I was in or near tears most of the day today. It was a day that made me think about the essay I refer to in my side bar, Frederick Buechner's "Sprig of Hope" in The Hungering Dark. It's an essay that confirmed my soul's hunch at a time that the hunch needed confirming, at a pivotal time in my recovery from depression. The hunch? It's a sick world and life can be pretty miserable, chaotic, harsh, and very much NOT how it was meant to be and... there has to be hope.
The essay presents the story of Noah's Ark and not in any sillied up Sunday School version with matching plastic animals in primary colours and a cute plastic boat. No, it's about the world being corrupt, "filled with violence and pain and unlove." It's a story about overwhelming floods. "The waters came scudding in over forest and field, sliding in across kitchen floors and down cellar stairs, rising high about television aerials and the steeples of churches, and death was everywhere as death is always everywhere, men trapped alone as they are always trapped, always alone, in office or locker room, bedroom or bar, men grasping out for something solid and sure to keep themselves from drowning.
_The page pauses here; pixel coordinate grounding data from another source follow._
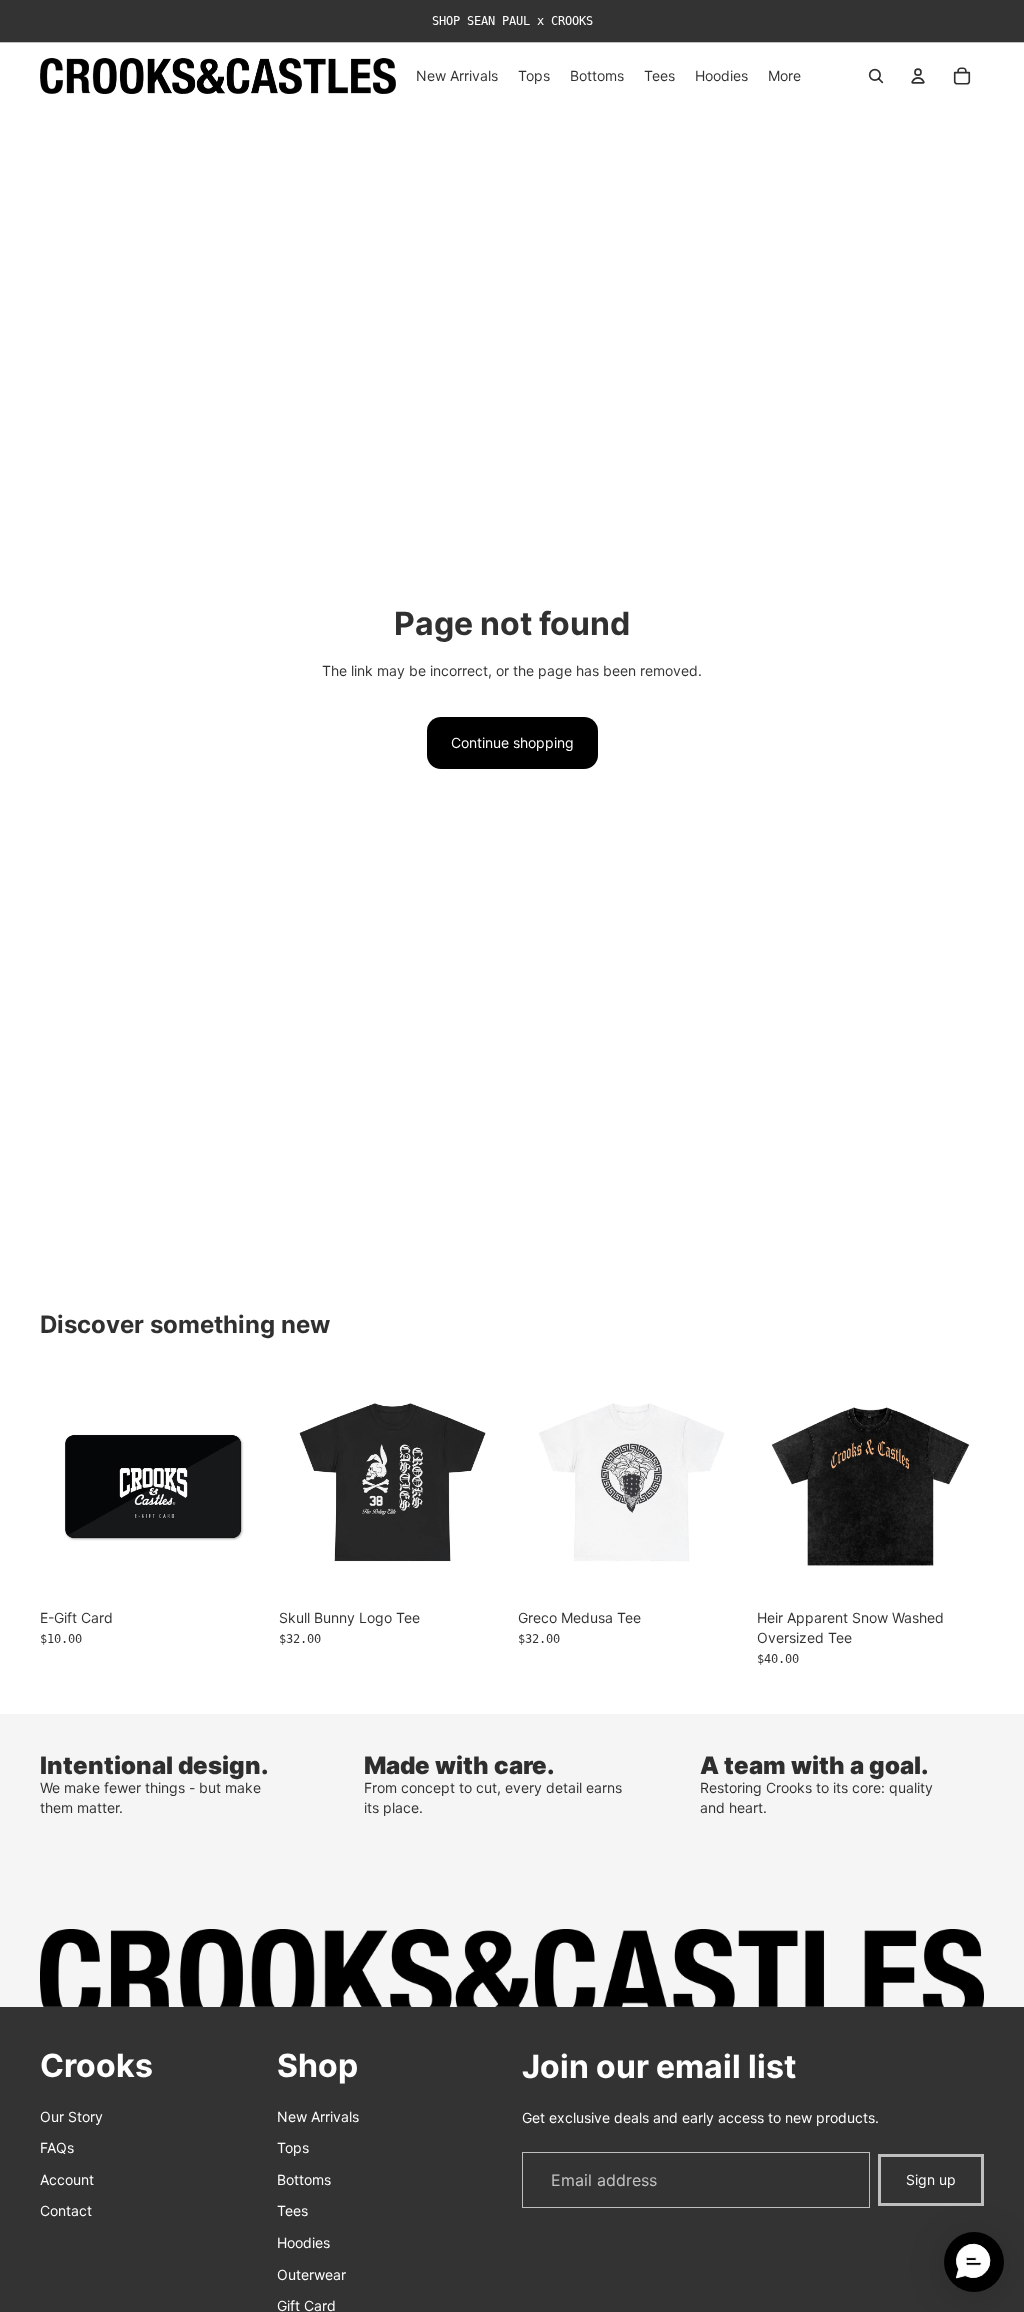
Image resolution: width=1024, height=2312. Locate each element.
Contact (66, 2211)
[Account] (918, 76)
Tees (292, 2211)
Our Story (71, 2116)
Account (67, 2179)
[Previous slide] (779, 1487)
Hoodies (303, 2242)
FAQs (57, 2147)
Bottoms (304, 2179)
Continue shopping (512, 742)
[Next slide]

Maybe the chaos was no greater than it has ever been. Only wetter."
And there they are on the ark, which, told in timeless terms, speaks of the reality that we're "all of us outward bound on a voyage for parts unknown." It's scary, but you're not alone in the middle of all that water and chaos and death. Even on the days, like today, when the pain that oozes from the chaos and evil is like water tipping over the gunwales of my own ark and I can't seem to bail fast enough.
And there's the dove and that freshly plucked olive leaf. "The dove stands there with her delicate, scarlet feet on the calluses of his upturned palm. His cheek just touches her breast so that he can feel the tiny panic of her heart. His eyes are closed, the lashes watery wet. One what he weeps with now is no longer anguish but wild and irrepresible hope. That is not the end of the story in Genesis, but maybe that is the end of it for most of us-- just a little sprig of hope help up against the end of the world." And the dove is me, breathless and worn out, looking for signs of life.
The evidence of the corruption of this world and the violence and evil that people perpetuate against people-- against their very sons and daughters, against brothers and sisters, against children and the vulnerable in society-- that evidence was piled high and deep around me today. The world is not as it was meant to be. And it makes me feel angry and sad and discouraged and powerless. And in the middle of all my anger and grief, another bit of evidence comes to light. It's the voice of one who bears the scars of the violence and the wrong-ness of this world and, miraculously, her voice speaks words of grace and courage. And who am I to rage against the waters when she who has been so deeply wronged has built a sturdy ark and is voyaging to her own "places unknown" with a grace I can only hope to share?
The last word from Buechner: "We must build our arks with love and ride out the storm with courage and know that the little sprig of green in the dove's mouth betokens a reality beyond the storm more precious than the likes of us can imagine."
Forgive me the long ramble. I just needed a reminder of all that.